A federal court in New York recently refused to certify a statewide class of consumers who allege that Snapple Beverage Corp. misled them by marketing its products as “all natural” when they actually contain high-fructose corn syrup (HFCS). Weiner v. Snapple Beverage Corp., No. 07 Civ. 8742 (U.S. Dist. Ct., S.D.N.Y., order entered August 5, 2010).  

The court apparently determined that individual issues, such as causation, injury and damages, would predominate over common ones. According to the court, “Individualized inquiries would be required to determine, for instance whether class members were fully informed about the inclusion of HFCS in Snapple beverages, whether they believed HFCS to be natural, and whether they continued to purchase Snapple despite their beliefs concerning HFCS. Such individual issues would also dwarf any issues of law or fact common to the class.”  

The court also reportedly determined that the named plaintiffs did not proffer a suitable methodology for establishing causation and injury elements on a classwide basis.
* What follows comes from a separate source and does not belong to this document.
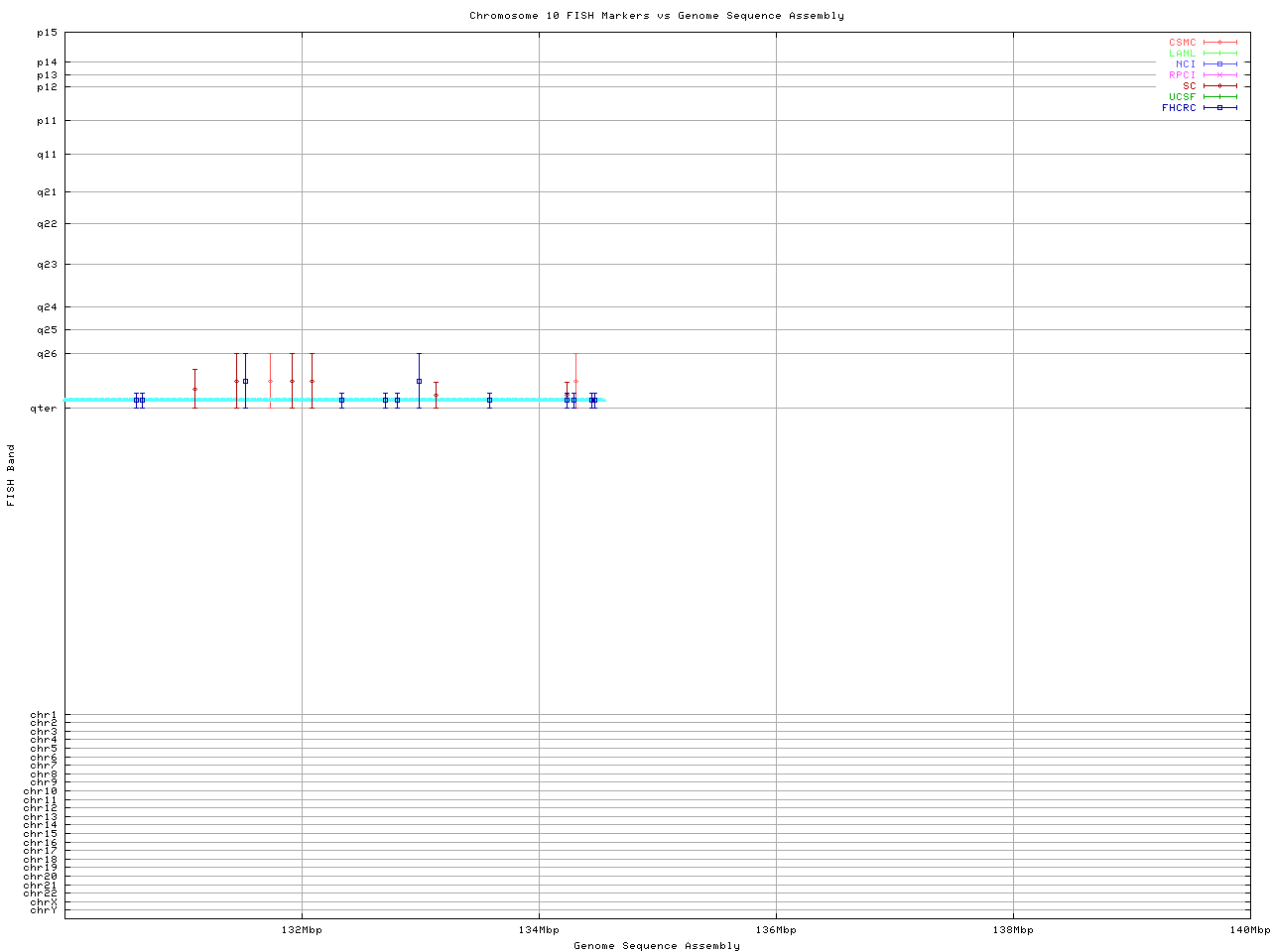Click the 136Mbp x-axis tick label

click(x=776, y=930)
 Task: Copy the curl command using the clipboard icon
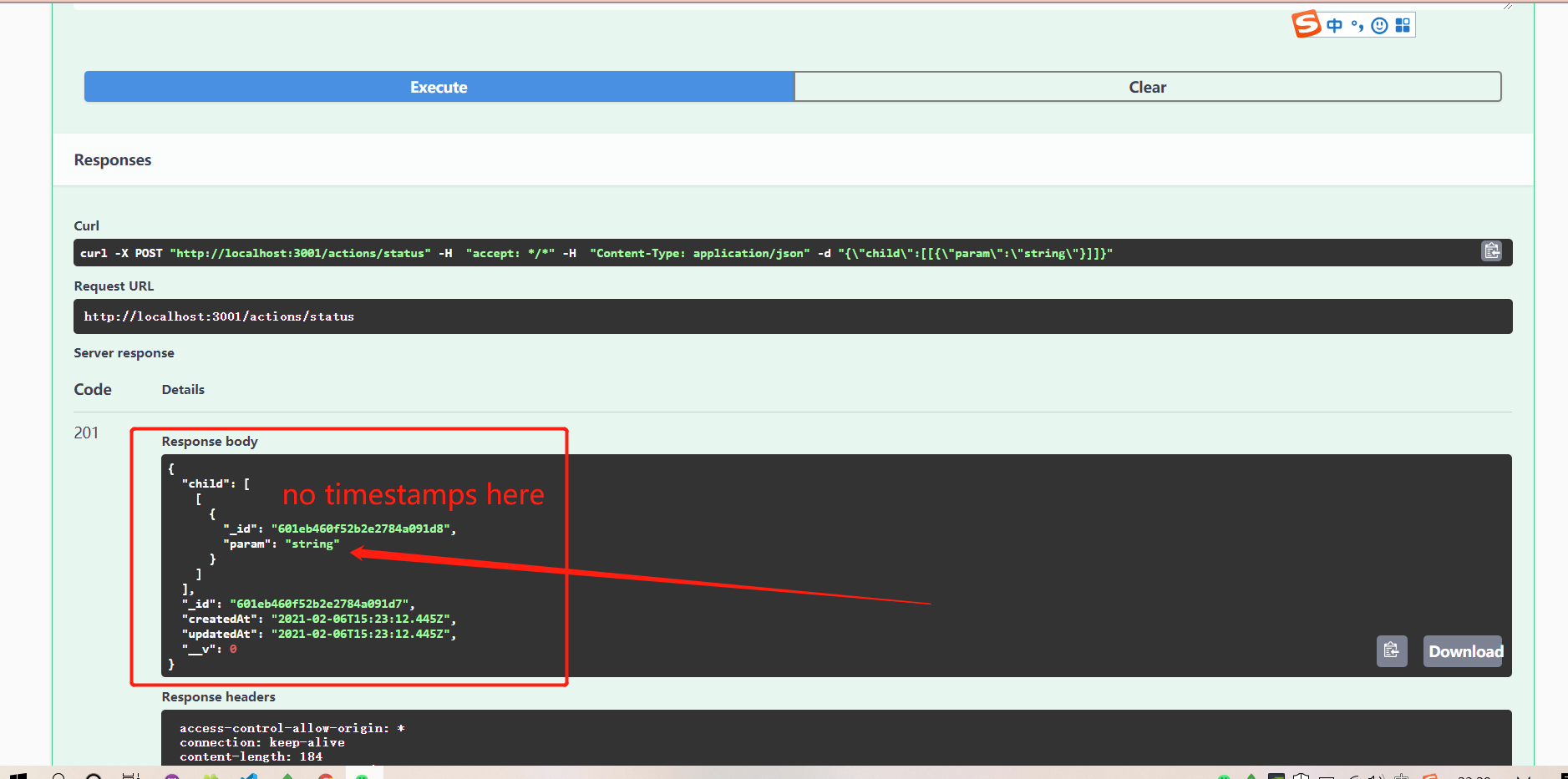[1492, 251]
In this regard, the court stated, “Without a reliable methodology, plaintiffs have not shown that they could prove at trial using common evidence that putative class members in fact paid a premium for Snapple beverages as a result of the ‘all natural’ labeling. And since the issue of damages is bound up with the issue of injury in this case, plaintiffs have likewise failed to show how damages could be proven class-wide.” See Mealey’s Food Liability, September 7, 2010.